I have seen some treadmills that will sync with a Polar Watch. If your gym has one of these treadmills, Polar may be a good choice for you. I always find it frustrating to add my treadmill workouts manually to Garmin Connect. Often I forget the details by the time I get home.
Garmin makes a wide variety of GPS products, including running watches. Garmin’s running watch line is the “Forerunner” series and they dominate this category. I started with the Forerunner 410 a few years ago and now wear the Forerunner 610.
Garmin tends to keep their top of the line Forerunner watch priced at $399.99. As new models are introduced, they reduce their price on the previous models. They seem to keep some models around for a few years even as new models are introduced.
This is great if you have been eyeing a watch that is out of your budget and have the patience to wait.
The good news for a first time running watch buyer is that all of their watches get discounted eventually. If you are patient and check the site often you can usually get a nice bargain.
The Forerunner 630 is their current “top of the line” and is $399.99 or $449.99 for the “Bundle” which includes the heart rate monitor strap.
Many runners like having a heart rate monitor (HRM) but hate wearing the strap. You can always buy the HRM strap later and perhaps get it on sale. It’s not something you need with your first running watch.

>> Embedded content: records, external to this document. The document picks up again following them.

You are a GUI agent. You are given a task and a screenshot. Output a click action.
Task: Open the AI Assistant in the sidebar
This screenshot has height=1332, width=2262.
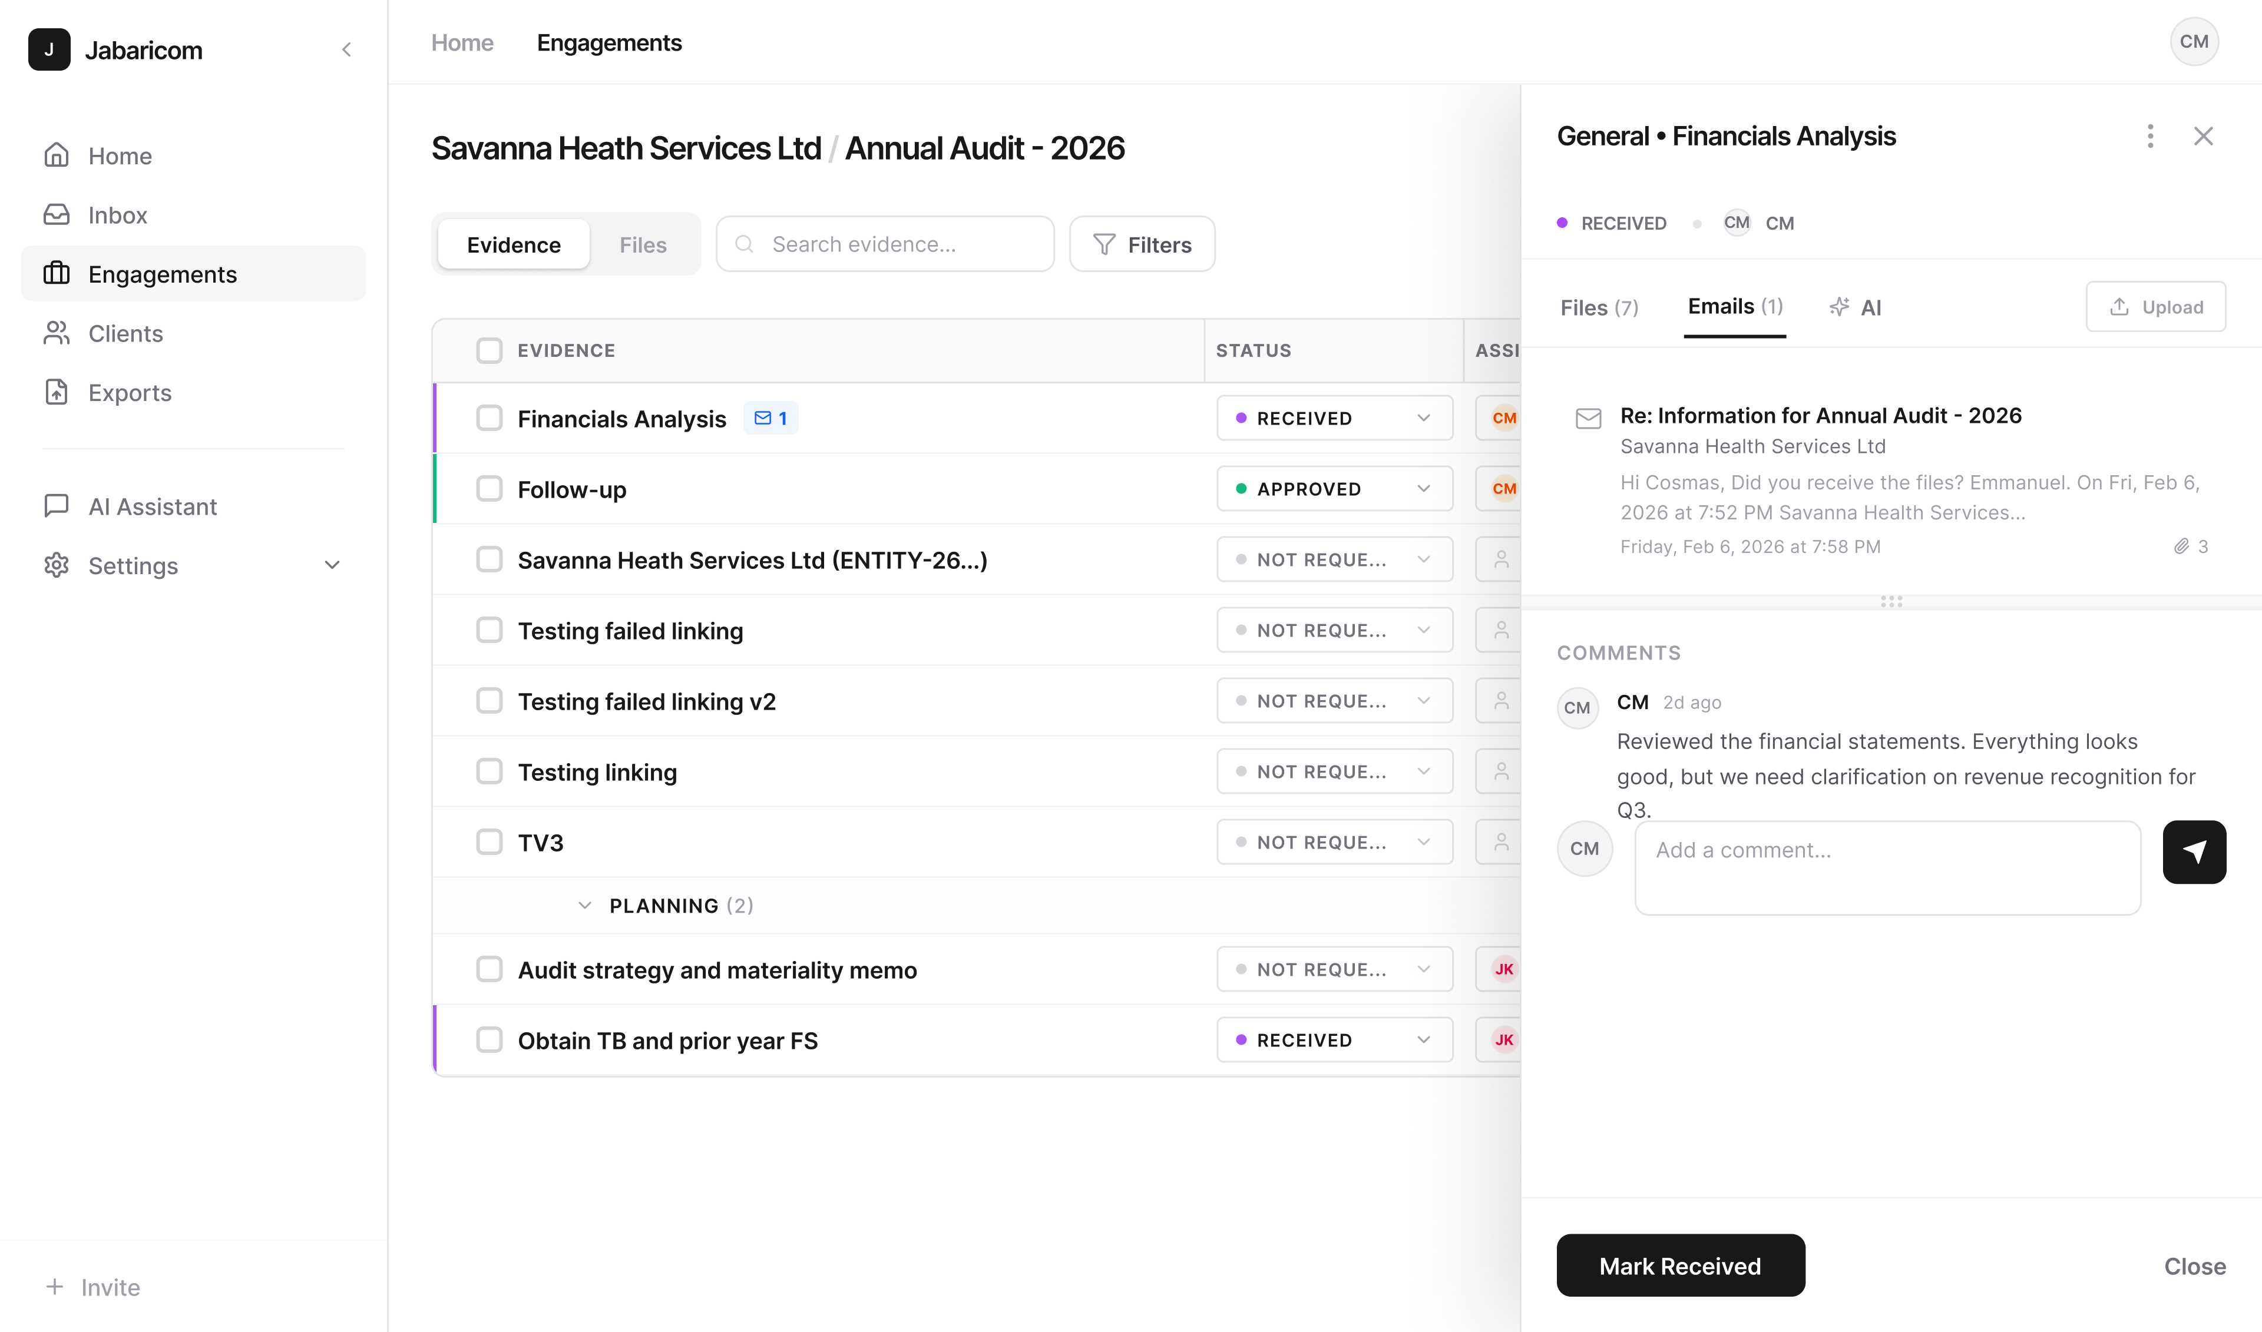[x=153, y=506]
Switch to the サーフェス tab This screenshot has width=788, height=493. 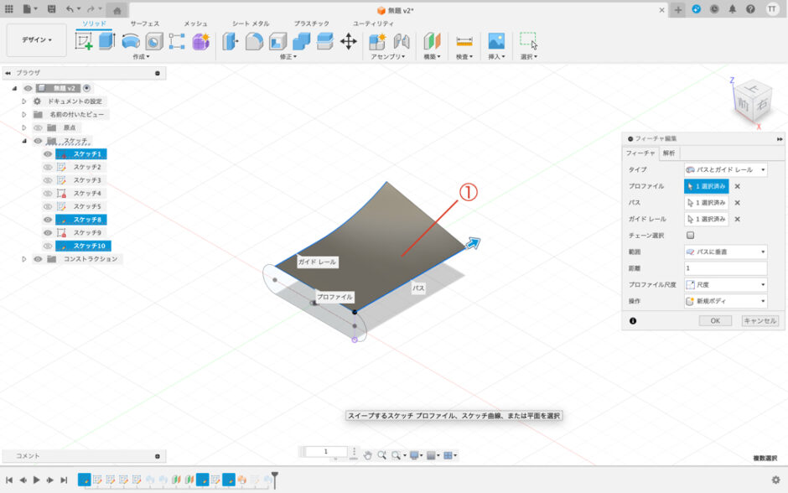(x=144, y=24)
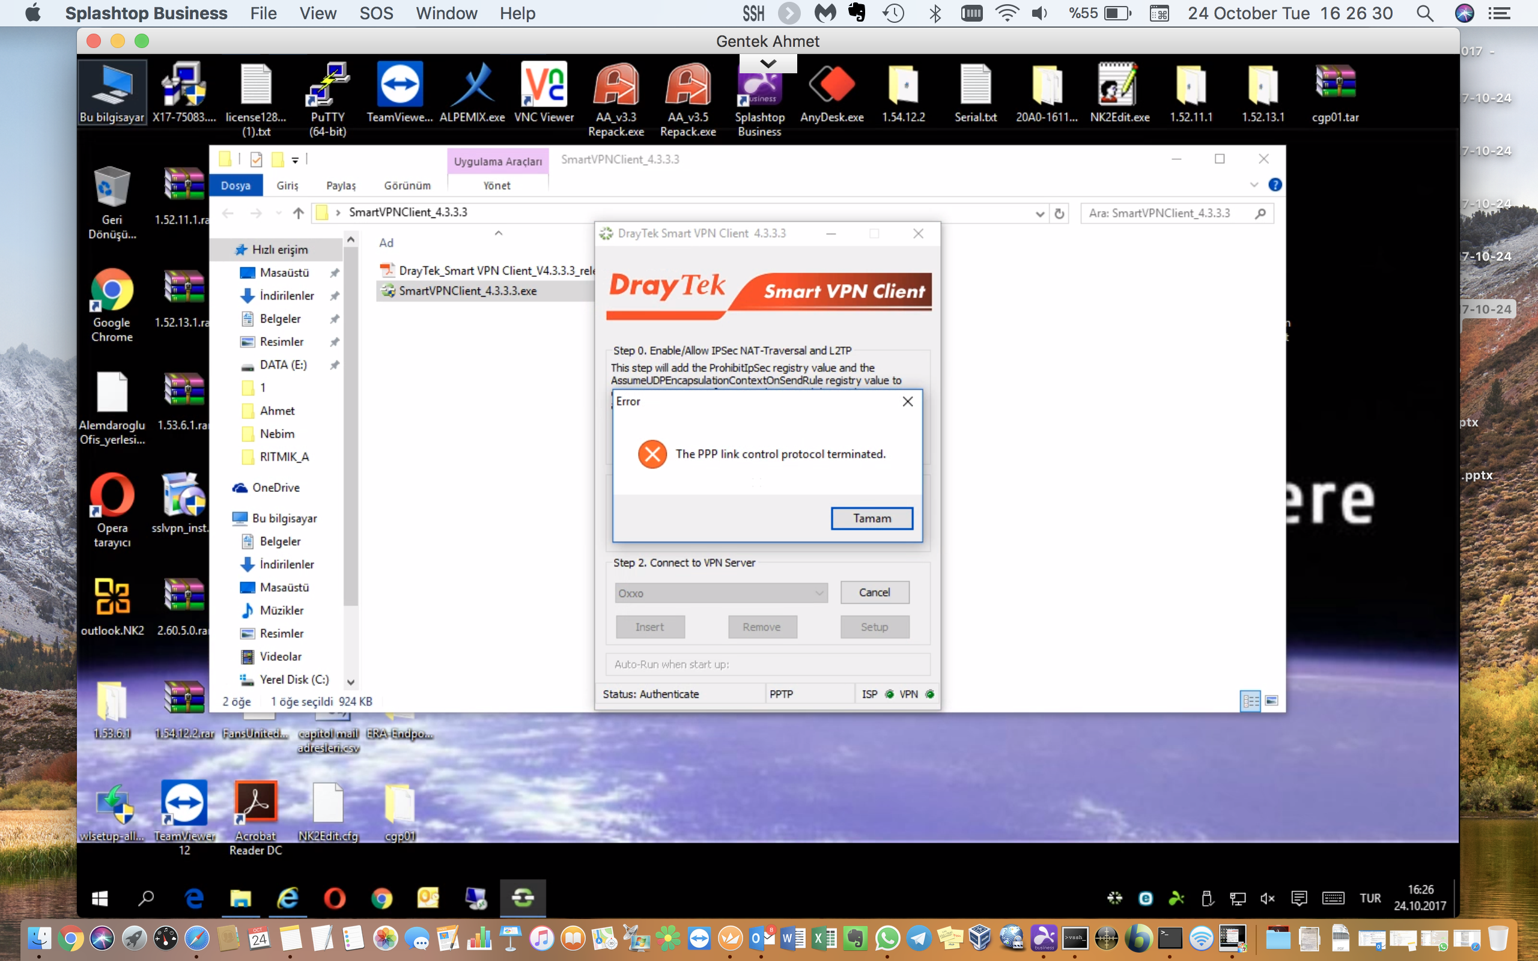This screenshot has height=961, width=1538.
Task: Expand the Oxxo VPN profile dropdown
Action: click(x=819, y=593)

The ForeRunner 630 is an amazing watch with a color touch-screen hi-res display. Some new features that the Forerunner 610 does not have include the ability to display maps and automatically upload your results to Garmin Connect.
Click the link above for complete details.
Fortunately, the Garmin Forerunner line begins with the Forerunner 15 which is currently on sale for $99.99. Adding the heart rate strap will cost you $30.00. $129.99 for a GPS watch with heart rate monitor is very good.
This would be a good choice for a new runner looking for their first GPS watch. Just like with the ForeRunner 630, you don’t need to get the HRM strap to start out.
Between the Forerunner 15 and the Forerunner 630 are many different models and options for you to choose from.
TomTom is another well known navigation device brand that makes a wide variety of GPS products. You may have one of their GPS units in your car.
Much like Garmin, TomTom is a navigation product company first. They sell devices for boating and commercial applications.
Running and fitness watches and devices are a line of business for them, but not the focus of their business.
While I think they make good fitness products, I find their web site poorly laid out and difficult to find information on watches.
Running Watch Options
One option is to use your current watch or download a smartphone app. Very inexpensive but may not be as convenient as a watch. Phones can get dropped and are expensive to replace. An everyday watch doesn’t have the features a basic running watch comes with.
Another option is to take the plunge and buy a GPS watch. There is a wide price range available and several manufacturers to choose from. At the low end you still get many features, but not all of the cool stuff the higher end watches offer. You have many options and do not gave to break the bank.
I hope this article and links are helpful to you.